Bei der Konferenz in Cancun Ende letzten Jahres hat man sich darauf geeinigt, drei Institutionen zu schaffen: Einen "Green Fund" für die Verwaltung von Geld für den Klimaschutz, einen Mechanismus um Entwicklungsländern Zugang zu klimarelevanten Technologien zu verschaffen und ein Forum, wo Länder ihre Maßnahmen zur Anpassung an die Erderwärmung koordinieren können. Diese Institutionen brauchen Statute, Sekretariate, Aufsichtsgremien und Geld. Sie können das Klima nicht retten - aber ohne derartige Verwaltungen lässt sich auch keine international koordinierte Klimapolitik umsetzen.

Die USA könnten zum letzten Mal am Verhandlungstisch sitzen

Das Klima retten können nur die Staaten, aber hier hat sich seit Cancun wenig Positives getan: Die einzige Ausnahme ist China. Dort hat der Volkskongress, Chinas Pseudo-Parlament, in seinem neuesten Fünf-Jahres-Plan eine Obergrenze für den Energieverbrauch festgelegt. Dies war überraschend, da sich Peking bislang immer geweigert hat, seiner schnell wachsenden Wirtschaft feste Obergrenzen zu setzen.

In Europa hingegen herrscht nach wie vor Uneinigkeit über das Emissionsziel für das Jahr 2020. Bislang soll der CO2-Ausstoß bis dann um 20 Prozent im Vergleich zu 1990 gesenkt werden. Da die Emissionen aber schon heute 17 Prozent niedriger sind als 1990, gilt dieses Ziel als wenig anspruchsvoll. Verschiedene EU Länder wollen daher die Latte höher legen und eine Emissionsreduktion von 25 oder 30 Prozent vereinbaren.

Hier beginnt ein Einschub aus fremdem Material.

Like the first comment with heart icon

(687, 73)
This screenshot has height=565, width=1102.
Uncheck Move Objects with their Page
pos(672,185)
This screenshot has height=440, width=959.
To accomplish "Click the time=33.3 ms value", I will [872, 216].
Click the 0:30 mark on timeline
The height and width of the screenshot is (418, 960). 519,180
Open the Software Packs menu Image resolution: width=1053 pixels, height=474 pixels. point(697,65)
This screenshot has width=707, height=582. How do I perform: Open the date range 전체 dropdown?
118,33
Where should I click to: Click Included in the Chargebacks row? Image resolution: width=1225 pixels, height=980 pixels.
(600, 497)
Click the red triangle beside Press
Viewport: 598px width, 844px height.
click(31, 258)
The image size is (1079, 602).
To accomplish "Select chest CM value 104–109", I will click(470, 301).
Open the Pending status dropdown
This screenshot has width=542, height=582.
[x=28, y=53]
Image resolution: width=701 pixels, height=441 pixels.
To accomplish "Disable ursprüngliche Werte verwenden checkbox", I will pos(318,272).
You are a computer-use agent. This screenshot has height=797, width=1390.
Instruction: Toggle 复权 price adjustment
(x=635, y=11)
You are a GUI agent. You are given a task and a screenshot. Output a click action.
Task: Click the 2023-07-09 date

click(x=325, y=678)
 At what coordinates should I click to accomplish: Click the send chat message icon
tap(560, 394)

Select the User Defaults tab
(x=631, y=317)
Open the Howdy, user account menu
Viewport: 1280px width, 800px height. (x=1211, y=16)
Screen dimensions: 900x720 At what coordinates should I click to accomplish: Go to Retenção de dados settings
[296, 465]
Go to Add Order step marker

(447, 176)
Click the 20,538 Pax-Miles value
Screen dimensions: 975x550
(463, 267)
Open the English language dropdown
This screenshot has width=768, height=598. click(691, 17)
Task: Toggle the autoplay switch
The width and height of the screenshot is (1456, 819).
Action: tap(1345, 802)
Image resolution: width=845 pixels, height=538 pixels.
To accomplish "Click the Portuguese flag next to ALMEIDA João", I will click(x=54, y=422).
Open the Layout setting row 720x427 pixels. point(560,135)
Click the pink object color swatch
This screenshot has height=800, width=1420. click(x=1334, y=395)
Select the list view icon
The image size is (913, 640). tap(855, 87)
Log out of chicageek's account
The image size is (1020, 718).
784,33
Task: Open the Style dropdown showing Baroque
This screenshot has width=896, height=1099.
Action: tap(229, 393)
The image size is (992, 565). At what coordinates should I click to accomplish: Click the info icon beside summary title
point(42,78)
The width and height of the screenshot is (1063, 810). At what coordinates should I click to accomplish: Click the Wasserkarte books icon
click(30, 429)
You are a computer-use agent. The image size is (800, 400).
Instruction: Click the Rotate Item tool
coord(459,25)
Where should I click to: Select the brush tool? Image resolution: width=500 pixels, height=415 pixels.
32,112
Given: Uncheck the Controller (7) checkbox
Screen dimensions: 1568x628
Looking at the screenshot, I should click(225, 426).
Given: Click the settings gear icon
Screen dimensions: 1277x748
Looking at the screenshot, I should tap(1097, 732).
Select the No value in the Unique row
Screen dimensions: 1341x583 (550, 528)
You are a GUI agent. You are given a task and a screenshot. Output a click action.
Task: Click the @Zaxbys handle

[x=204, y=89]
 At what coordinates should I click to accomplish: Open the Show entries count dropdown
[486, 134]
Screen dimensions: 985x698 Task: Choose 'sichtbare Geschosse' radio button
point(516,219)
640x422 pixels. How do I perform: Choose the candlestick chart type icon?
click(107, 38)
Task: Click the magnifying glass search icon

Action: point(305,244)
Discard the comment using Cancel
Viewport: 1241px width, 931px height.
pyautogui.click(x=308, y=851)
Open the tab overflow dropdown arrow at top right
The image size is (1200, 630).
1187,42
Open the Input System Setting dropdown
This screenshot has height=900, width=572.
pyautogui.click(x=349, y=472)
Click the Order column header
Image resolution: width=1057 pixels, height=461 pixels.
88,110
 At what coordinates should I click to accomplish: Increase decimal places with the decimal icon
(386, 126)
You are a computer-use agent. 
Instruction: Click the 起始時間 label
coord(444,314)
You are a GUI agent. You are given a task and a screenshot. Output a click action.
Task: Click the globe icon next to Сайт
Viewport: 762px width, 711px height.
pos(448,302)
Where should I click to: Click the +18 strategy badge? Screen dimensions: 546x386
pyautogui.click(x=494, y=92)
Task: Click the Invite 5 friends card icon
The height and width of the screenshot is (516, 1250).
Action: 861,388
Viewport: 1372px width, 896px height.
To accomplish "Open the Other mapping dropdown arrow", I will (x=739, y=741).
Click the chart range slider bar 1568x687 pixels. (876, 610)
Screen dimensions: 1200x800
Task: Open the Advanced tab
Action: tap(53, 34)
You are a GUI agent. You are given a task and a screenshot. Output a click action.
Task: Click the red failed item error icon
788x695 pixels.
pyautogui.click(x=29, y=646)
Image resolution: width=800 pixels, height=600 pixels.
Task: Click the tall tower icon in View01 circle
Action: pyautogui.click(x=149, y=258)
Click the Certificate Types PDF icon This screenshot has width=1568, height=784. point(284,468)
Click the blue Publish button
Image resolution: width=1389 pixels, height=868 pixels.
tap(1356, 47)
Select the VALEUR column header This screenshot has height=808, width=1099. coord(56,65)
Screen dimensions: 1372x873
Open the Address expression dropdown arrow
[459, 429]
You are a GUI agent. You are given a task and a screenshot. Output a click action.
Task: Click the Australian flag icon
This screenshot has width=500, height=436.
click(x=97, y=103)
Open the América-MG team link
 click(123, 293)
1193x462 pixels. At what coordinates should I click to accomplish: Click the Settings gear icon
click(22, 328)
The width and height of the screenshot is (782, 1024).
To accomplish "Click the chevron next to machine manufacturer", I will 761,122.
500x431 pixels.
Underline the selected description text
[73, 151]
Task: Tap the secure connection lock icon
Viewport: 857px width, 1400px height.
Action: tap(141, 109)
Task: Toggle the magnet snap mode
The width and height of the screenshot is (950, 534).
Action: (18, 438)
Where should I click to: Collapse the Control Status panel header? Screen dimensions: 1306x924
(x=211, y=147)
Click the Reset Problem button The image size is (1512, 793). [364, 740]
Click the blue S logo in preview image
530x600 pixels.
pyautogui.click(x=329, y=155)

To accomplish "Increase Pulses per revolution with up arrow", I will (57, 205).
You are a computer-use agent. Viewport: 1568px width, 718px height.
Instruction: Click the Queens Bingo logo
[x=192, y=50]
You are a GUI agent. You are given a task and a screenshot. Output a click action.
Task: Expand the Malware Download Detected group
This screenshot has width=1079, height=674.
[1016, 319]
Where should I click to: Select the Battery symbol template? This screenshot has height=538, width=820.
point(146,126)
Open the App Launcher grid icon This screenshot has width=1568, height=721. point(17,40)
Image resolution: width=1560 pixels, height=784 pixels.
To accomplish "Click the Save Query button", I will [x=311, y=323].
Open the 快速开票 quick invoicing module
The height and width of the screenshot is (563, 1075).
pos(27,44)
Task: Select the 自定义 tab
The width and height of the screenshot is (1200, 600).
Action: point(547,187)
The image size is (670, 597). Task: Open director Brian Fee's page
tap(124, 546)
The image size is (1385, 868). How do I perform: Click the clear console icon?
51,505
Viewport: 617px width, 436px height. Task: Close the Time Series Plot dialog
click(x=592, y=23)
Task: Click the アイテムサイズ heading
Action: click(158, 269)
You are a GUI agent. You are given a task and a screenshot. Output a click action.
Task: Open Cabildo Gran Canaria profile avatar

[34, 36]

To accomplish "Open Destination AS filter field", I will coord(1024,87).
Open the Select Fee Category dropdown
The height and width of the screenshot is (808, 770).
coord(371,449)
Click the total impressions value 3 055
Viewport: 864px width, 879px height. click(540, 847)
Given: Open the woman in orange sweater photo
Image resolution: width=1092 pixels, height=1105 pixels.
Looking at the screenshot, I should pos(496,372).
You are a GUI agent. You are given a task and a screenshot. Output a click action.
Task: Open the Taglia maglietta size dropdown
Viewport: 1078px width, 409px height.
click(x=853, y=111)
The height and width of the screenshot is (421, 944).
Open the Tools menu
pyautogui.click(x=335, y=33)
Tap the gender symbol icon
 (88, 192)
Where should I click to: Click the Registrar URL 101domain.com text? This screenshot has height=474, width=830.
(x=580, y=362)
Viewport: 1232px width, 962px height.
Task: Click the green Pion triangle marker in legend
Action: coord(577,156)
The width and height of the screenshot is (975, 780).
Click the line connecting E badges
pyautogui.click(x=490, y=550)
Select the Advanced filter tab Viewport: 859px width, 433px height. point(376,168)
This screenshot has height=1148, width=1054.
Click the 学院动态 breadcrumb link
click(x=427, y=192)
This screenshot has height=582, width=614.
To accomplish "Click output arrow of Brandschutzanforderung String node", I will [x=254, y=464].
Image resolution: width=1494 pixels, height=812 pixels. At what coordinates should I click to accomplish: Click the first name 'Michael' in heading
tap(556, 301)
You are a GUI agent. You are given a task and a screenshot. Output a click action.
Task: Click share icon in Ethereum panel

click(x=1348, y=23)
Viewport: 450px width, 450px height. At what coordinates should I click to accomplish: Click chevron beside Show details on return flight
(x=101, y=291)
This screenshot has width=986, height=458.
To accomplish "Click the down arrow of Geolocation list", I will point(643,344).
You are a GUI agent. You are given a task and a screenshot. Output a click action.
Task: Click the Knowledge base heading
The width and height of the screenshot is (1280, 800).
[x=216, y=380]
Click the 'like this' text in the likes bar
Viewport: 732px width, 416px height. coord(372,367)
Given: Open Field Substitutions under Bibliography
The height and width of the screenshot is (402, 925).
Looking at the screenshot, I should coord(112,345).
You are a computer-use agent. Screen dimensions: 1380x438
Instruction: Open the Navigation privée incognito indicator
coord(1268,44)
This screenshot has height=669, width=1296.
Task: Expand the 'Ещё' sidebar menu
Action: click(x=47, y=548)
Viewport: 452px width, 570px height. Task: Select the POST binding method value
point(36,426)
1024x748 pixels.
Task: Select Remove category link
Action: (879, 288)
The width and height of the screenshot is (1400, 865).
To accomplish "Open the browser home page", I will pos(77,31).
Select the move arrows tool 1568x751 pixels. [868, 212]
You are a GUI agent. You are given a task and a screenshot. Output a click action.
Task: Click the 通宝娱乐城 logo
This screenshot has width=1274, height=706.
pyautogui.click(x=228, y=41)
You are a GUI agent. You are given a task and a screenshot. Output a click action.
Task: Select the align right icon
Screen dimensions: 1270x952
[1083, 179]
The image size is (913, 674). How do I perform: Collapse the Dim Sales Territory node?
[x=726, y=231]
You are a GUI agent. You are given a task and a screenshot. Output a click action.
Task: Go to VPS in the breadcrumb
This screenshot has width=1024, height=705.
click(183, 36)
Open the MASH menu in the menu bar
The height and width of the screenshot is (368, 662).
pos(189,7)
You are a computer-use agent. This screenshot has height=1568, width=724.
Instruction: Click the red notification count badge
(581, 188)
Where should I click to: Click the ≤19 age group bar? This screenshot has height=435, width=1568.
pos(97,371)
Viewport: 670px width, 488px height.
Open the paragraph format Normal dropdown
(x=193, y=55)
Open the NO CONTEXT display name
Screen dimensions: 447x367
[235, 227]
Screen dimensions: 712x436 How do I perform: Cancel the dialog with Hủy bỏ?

Und noch ein Protest-Appell in Cancun: Den Kopf nicht in den Sand stecken, forderte der Sierra Club

Und ganz schwierig sieht es in den USA aus: Am Mittwoch hat US-Präsident Obama zwar angekündigt die Ölimporte innerhalb "von etwas mehr als einem Jahrzehnt" um ein Drittel zu senken. Welche Klimawirkung diese Maßnahme hat, ist aber unklar. Denn zum einen soll die einheimische Ölförderung ausgebaut werden und zum anderen setzt Obama weiter auf Agrosprit. Dieser hat aber nicht nur verheerende Auswirkungen auf die Nahrungsmittelpreise sondern ist oft auch klimaschädlicher als Benzin aus Erdöl. Gleichzeitig versuchen die Republikaner der US Umweltschutzagentur EPA das Recht zu nehmen, den Ausstoß von Kohlendioxid bei Autos, Kraftwerken & Co. zu regulieren.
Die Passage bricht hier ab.